Dr. Alter received her Ph.D. in Applied Physics at Stanford University in 1999. In her thesis work she established the quantum theoretical limits to the information which can be obtained in the measurement of a single physical system about the system's quantum wavefunction, its time evolution and the classical potentials which shape this time evolution. For this work, she was an American Physical Society Outstanding Doctoral Thesis Research in Atomic, Molecular, or Optical Physics Award Finalist in 1998. This thesis work was published as a book, titled "Quantum Measurement of a Single System," by Wiley in 2001. Today Dr. Alter's thesis work is recognized as crucial to the field of gravitational wave detection.
The research in Dr. Alter's Genomic Signal Processing Lab is motivated by recent high throughput technologies, such as DNA microarrays, which make it possible to record the complete genomic signals that guide the progression of cellular processes.

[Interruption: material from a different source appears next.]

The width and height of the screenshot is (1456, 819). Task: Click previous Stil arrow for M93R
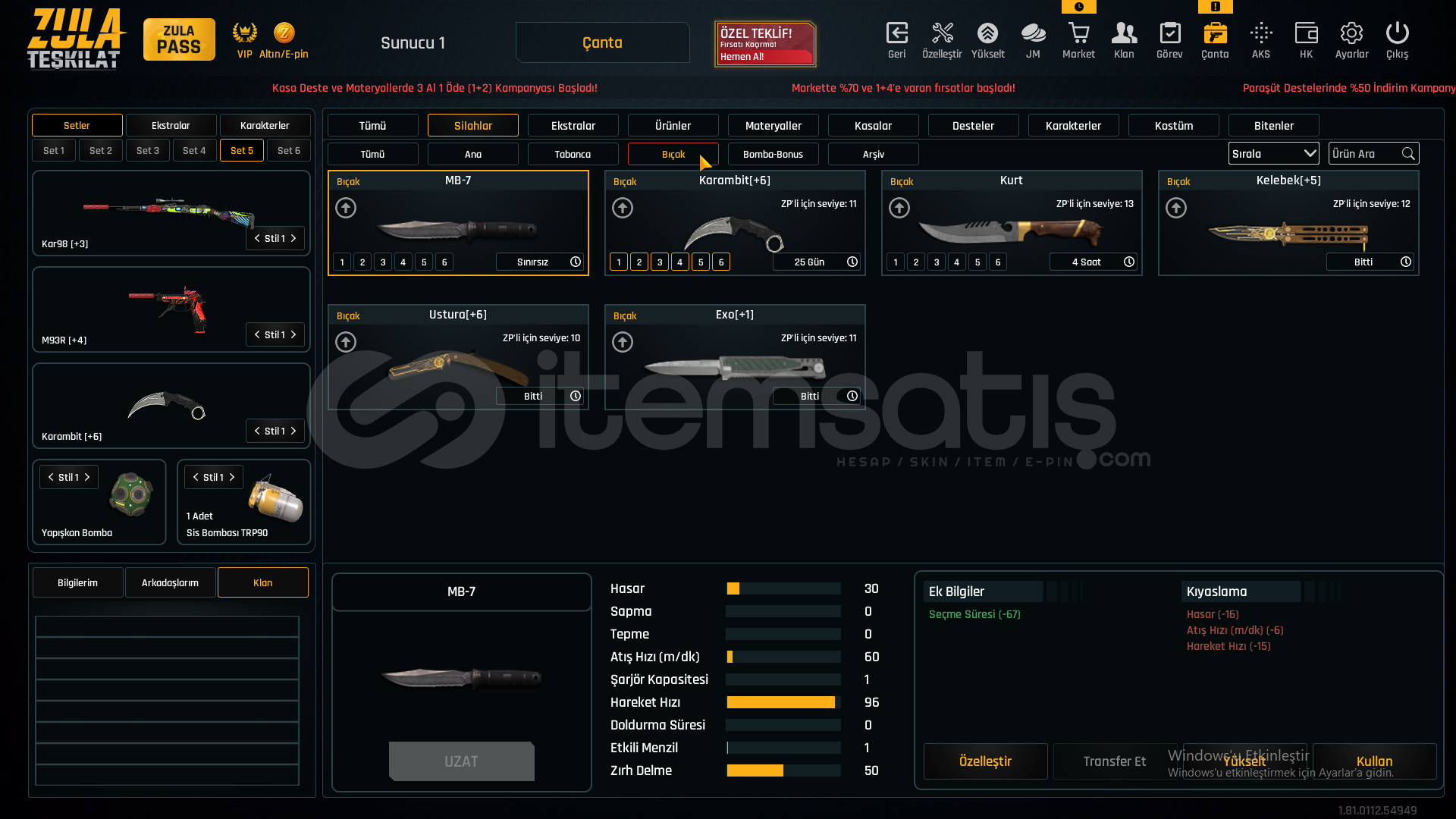257,335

To this end, she built the first matrix computations models from these data, through adaptations and generalizations of mathematical frameworks that have proven successful in describing the physical world, in such diverse areas as mechanics and perception: the singular value decomposition (SVD) model, the generalized SVD (GSVD) comparative model and the pseudoinverse projection integrative model. She showed that her models provide mathematical descriptions of the genetic networks that generate and sense the measured data, where the mathematical variables and operations represent biological reality: The variables, patterns uncovered in the data, correlate with activities of cellular elements, such as regulators or transcription factors, that drive the measured signal, and cellular states where these elements are active. The operations, such as data reconstruction, rotation and classification in subspaces of selected patterns, simulate experimental observation of only the cellular programs that these patterns represent.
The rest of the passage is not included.